> [Task objective]:
Find each line below that contains the word "number", matching case exactly, and copy every such line in full.

> [Records for the exercise]:
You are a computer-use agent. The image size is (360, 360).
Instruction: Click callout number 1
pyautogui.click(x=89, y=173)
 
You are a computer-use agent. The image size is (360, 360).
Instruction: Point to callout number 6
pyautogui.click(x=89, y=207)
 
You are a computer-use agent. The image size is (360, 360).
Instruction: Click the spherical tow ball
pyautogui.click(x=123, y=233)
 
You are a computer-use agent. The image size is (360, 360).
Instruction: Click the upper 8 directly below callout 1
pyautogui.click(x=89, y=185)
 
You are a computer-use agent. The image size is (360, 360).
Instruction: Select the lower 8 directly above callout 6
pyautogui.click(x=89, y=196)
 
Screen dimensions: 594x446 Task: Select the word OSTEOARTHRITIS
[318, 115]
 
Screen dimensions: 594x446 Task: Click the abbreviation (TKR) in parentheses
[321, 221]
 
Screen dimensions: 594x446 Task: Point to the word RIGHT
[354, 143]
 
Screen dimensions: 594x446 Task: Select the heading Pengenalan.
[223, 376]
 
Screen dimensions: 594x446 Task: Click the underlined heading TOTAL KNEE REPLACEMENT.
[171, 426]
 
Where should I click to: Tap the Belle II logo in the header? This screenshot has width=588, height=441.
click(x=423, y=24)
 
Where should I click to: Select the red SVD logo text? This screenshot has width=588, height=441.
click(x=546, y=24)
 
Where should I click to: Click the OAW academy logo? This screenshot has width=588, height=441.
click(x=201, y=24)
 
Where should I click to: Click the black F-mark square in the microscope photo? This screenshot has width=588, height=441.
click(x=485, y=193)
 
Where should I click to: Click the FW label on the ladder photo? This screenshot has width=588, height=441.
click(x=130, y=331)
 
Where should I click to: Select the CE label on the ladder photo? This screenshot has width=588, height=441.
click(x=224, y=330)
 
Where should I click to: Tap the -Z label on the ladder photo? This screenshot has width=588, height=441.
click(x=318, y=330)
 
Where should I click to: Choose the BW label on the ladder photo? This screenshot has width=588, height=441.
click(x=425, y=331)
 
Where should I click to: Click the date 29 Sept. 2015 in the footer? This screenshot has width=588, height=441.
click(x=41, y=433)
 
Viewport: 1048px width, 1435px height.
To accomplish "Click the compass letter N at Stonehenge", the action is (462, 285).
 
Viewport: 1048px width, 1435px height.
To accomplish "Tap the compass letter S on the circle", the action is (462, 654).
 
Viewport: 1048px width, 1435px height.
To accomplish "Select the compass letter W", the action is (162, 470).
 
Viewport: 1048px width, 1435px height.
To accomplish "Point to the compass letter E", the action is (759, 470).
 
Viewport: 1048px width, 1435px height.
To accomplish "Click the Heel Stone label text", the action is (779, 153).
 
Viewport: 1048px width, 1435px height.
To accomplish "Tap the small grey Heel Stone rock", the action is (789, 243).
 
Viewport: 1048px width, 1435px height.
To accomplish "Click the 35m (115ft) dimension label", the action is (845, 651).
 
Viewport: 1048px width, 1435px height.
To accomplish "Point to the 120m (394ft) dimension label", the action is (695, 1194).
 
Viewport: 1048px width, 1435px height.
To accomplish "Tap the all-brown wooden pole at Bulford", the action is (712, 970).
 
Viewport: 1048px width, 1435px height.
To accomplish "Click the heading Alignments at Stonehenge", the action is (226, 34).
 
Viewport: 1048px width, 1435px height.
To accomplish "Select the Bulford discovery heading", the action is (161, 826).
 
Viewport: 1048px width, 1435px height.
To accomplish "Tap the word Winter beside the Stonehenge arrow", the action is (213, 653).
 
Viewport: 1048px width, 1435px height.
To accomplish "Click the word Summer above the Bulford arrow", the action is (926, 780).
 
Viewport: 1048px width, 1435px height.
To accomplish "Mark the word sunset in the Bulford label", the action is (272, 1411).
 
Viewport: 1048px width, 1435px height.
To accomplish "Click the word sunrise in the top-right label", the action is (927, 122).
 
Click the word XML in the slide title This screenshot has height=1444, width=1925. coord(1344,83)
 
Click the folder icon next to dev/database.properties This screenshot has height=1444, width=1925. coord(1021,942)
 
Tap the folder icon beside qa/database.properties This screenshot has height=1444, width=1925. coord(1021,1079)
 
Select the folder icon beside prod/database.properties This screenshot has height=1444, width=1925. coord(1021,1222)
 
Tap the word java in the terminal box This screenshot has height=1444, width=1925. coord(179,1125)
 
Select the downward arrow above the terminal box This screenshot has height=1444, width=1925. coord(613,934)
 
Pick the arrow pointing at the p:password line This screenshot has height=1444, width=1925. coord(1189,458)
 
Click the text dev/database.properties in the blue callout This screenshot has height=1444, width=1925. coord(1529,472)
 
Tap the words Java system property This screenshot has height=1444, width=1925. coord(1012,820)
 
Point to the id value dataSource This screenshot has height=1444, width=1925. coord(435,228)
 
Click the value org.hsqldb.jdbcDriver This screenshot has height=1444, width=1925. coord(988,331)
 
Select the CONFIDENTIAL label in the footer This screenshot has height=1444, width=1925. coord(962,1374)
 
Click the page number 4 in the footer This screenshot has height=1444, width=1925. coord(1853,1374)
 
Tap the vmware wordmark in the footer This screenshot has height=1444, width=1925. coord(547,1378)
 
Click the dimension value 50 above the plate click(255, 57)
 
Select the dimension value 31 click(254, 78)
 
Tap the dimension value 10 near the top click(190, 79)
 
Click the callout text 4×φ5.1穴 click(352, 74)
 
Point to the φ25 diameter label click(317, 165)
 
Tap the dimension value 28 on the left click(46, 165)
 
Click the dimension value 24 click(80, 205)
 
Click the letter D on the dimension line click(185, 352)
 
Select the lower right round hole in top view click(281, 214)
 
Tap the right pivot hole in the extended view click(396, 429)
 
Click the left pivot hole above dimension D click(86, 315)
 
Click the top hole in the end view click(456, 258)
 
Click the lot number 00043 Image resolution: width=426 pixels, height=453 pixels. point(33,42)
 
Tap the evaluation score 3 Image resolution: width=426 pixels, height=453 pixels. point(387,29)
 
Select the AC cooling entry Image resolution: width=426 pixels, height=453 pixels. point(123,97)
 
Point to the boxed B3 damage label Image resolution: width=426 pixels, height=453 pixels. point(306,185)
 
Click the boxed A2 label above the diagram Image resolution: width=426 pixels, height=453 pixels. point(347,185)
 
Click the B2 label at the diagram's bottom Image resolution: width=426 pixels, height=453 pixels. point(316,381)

> [Solution for this task]:
Instruction: Click callout number 1
Instruction: Point to callout number 6
Click the page number 4 in the footer This screenshot has height=1444, width=1925. coord(1853,1374)
Click the lot number 00043 Image resolution: width=426 pixels, height=453 pixels. point(33,42)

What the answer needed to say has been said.